INSTRUÇÃO DADA 1:
Transcreva sem alterações as linhas da listagem a partir da linha que contém "Screen dimensions: 549x334" e seguindo até o fim da listagem, com as duas pontas incluídas. Deixe as imagens de fora da resposta.

TRECHO DO DOCUMENTO:
+++++
Atualizado em 11/03/2013
Antes mesmo de eu ter idade o suficiente para entender uma música, eu já ouvia Racionais. Acho que eu nem sabia direito o que era RAP, mas ainda assim colocava aquelas faixas na mixtape do meu irmão. Acho que decorei “Hey, boy” antes mesmo de decorar a tabuada.
Depois de alguns anos, quando já era possível entender a mensagem das músicas e a representação do Racionais pra cultura Hip Hop, que eu gostava tanto, foi fácil virar fã. Aliás, fã parece uma palavra muito simples pra descrever o respeito e admiração pelo grupo. Era algo muito maior que isso, mas na falta de uma palavra melhor, deixa estar.
Assim como qualquer outro admirador, queria conhecer os caras; queria assistir a um show. Você pode escutar as músicas 24 horas por dia no seu computador, mas estar lá é diferente; dar e receber as vibrações positivas que um show de RAP oferece é prêmio pra quem sai de casa e vai atrás. E assim foi.
Respeito é pra quem tem
O Curitiba Master Hall estava programado para abrir às 21 horas para o show do Racionais, no último dia 8 de março. Depois de algumas horas de viagem, chegamos depois da meia-noite; sorte! Sorte porque o grupo entraria só às 3 horas da manhã, o que significava horas em pé. Se tudo tivesse dado certo, teríamos chegado mais cedo e aí o mal trato com o corpo teria sido maior.
+++++
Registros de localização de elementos

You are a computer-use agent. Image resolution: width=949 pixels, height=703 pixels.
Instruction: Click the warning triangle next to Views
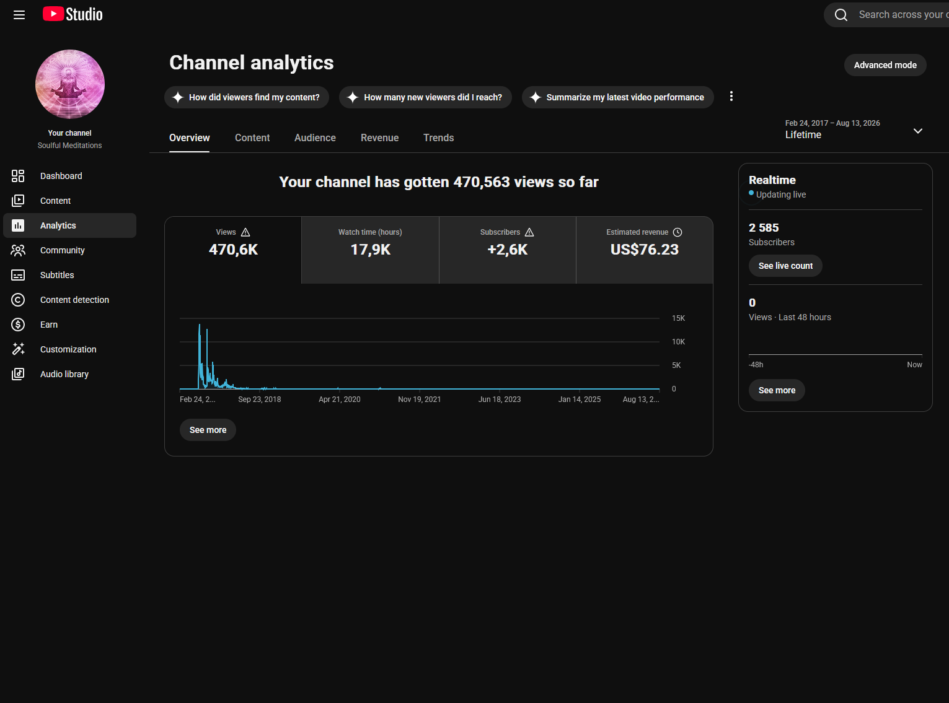tap(245, 232)
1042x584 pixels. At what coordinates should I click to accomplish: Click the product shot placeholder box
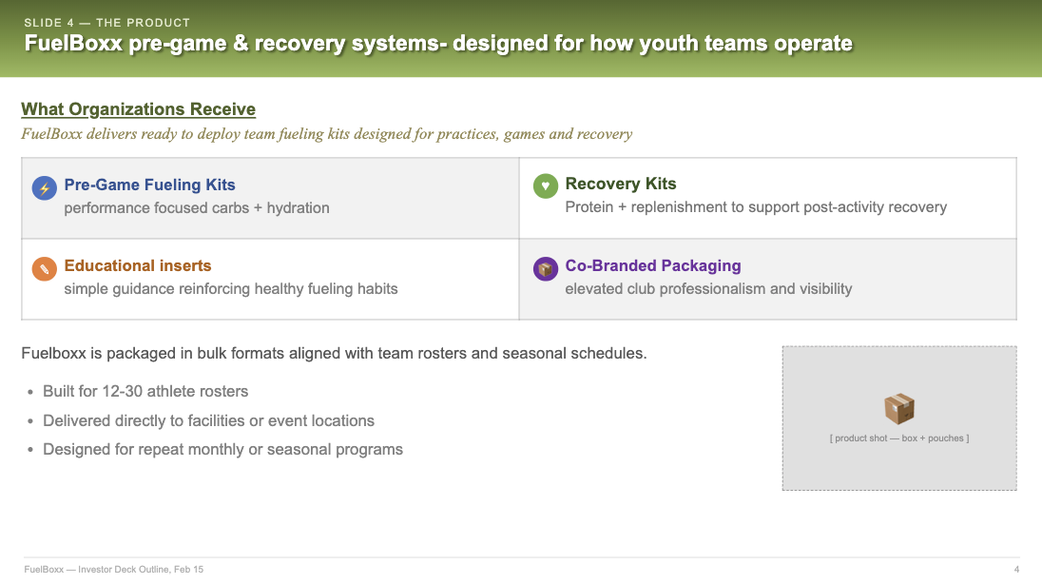point(899,418)
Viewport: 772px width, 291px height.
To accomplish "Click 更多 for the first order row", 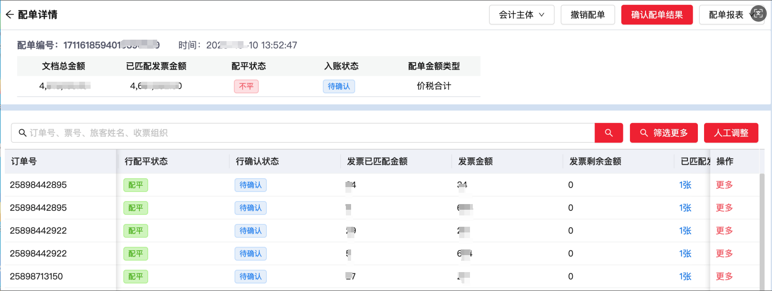I will (724, 185).
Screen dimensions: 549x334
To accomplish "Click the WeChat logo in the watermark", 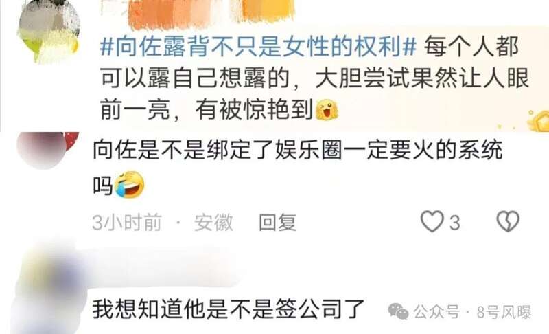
+++++
INSTRUÇÃO DADA 2:
Extraia, sem mudar nada, o relato inteiro sobre o show do Racionais em Curitiba.

RESPOSTA 1:
Screen dimensions: 549x334
To accomplish "Click the WeChat logo in the watermark", 

RESPOSTA 2:
Atualizado em 11/03/2013
Antes mesmo de eu ter idade o suficiente para entender uma música, eu já ouvia Racionais. Acho que eu nem sabia direito o que era RAP, mas ainda assim colocava aquelas faixas na mixtape do meu irmão. Acho que decorei “Hey, boy” antes mesmo de decorar a tabuada.
Depois de alguns anos, quando já era possível entender a mensagem das músicas e a representação do Racionais pra cultura Hip Hop, que eu gostava tanto, foi fácil virar fã. Aliás, fã parece uma palavra muito simples pra descrever o respeito e admiração pelo grupo. Era algo muito maior que isso, mas na falta de uma palavra melhor, deixa estar.
Assim como qualquer outro admirador, queria conhecer os caras; queria assistir a um show. Você pode escutar as músicas 24 horas por dia no seu computador, mas estar lá é diferente; dar e receber as vibrações positivas que um show de RAP oferece é prêmio pra quem sai de casa e vai atrás. E assim foi.
Respeito é pra quem tem
O Curitiba Master Hall estava programado para abrir às 21 horas para o show do Racionais, no último dia 8 de março. Depois de algumas horas de viagem, chegamos depois da meia-noite; sorte! Sorte porque o grupo entraria só às 3 horas da manhã, o que significava horas em pé. Se tudo tivesse dado certo, teríamos chegado mais cedo e aí o mal trato com o corpo teria sido maior.